◆ EXERCISE DETAILS: Find and copy every line in the records that contains the string "Where". Case counts.

◆ MATERIAL SHOWN:
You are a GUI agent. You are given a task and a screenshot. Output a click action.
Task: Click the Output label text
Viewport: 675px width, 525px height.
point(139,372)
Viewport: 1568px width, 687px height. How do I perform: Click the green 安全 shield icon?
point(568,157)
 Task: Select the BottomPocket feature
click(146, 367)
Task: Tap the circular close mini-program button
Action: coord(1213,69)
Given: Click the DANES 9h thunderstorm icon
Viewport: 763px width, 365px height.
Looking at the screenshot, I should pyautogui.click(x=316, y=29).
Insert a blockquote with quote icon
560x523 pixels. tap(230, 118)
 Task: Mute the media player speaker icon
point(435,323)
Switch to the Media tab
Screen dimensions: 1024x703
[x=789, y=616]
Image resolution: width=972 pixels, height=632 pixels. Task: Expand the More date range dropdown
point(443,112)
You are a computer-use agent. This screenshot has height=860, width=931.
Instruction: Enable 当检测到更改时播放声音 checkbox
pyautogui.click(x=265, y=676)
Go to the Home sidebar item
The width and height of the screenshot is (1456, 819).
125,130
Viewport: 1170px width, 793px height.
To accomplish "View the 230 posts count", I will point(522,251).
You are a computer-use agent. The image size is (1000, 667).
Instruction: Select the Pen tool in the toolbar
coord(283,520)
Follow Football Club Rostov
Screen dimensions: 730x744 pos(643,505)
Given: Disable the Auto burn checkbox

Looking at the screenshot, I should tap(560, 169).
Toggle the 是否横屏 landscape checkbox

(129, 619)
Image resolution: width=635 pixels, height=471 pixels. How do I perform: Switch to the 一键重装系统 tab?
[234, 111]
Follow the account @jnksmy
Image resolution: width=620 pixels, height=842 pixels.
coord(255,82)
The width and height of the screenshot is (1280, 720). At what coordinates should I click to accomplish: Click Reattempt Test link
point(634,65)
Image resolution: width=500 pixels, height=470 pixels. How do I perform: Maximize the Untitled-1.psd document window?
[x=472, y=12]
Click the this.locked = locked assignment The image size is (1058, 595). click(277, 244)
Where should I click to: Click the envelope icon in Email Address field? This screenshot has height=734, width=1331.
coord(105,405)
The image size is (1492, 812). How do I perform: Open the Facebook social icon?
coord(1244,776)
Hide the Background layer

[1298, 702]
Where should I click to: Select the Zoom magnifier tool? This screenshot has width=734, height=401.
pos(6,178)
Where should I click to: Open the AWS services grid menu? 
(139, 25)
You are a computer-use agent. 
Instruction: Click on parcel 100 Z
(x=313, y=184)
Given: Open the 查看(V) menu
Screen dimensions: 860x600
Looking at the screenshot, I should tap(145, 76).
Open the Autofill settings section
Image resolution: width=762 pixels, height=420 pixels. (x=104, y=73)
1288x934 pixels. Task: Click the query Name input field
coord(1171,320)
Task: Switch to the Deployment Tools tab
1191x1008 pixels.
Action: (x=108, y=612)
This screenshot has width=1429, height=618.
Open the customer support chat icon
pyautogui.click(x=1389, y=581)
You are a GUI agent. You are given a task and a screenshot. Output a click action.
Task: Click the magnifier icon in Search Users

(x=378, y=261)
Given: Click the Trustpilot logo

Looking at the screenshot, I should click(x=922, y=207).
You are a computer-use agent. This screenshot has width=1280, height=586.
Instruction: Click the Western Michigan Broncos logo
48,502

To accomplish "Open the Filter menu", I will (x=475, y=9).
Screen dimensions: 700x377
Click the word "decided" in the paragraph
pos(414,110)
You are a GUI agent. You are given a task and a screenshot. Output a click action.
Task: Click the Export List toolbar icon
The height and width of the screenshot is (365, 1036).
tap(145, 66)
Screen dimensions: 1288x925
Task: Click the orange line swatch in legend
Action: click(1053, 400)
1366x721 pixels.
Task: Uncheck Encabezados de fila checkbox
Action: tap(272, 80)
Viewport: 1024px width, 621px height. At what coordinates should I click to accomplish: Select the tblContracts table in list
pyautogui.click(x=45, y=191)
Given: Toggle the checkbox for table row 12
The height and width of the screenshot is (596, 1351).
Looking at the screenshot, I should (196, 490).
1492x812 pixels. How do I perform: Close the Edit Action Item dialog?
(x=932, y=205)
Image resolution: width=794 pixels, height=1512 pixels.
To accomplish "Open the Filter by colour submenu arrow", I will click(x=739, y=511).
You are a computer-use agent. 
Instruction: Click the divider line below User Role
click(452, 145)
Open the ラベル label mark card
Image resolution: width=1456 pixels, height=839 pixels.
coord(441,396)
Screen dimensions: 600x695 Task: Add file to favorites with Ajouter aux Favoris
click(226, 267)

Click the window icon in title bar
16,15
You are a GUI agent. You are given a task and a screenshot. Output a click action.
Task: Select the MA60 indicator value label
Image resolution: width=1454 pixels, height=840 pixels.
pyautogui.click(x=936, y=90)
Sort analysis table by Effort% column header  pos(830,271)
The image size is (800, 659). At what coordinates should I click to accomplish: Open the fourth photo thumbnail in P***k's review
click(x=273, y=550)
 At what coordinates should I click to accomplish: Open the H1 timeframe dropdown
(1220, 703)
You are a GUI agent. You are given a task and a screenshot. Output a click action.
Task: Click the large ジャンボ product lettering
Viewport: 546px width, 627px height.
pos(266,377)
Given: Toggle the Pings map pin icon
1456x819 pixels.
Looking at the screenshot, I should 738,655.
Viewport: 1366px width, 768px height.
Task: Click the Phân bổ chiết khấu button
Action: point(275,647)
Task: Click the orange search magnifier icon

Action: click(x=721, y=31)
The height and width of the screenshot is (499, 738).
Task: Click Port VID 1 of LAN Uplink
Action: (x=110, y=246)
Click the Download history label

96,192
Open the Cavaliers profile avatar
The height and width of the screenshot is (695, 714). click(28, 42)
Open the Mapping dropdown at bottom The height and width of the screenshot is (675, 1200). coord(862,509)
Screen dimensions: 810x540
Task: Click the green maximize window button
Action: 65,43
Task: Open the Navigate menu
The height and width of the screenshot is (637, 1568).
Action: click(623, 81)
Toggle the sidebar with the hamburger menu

◆ FINISHED TASK:
Where should I click to: Click the envelope icon in Email Address field? This screenshot has height=734, width=1331.
Where should I click to: Select the Zoom magnifier tool? This screenshot has width=734, height=401.
Where should I click to: Open the AWS services grid menu? 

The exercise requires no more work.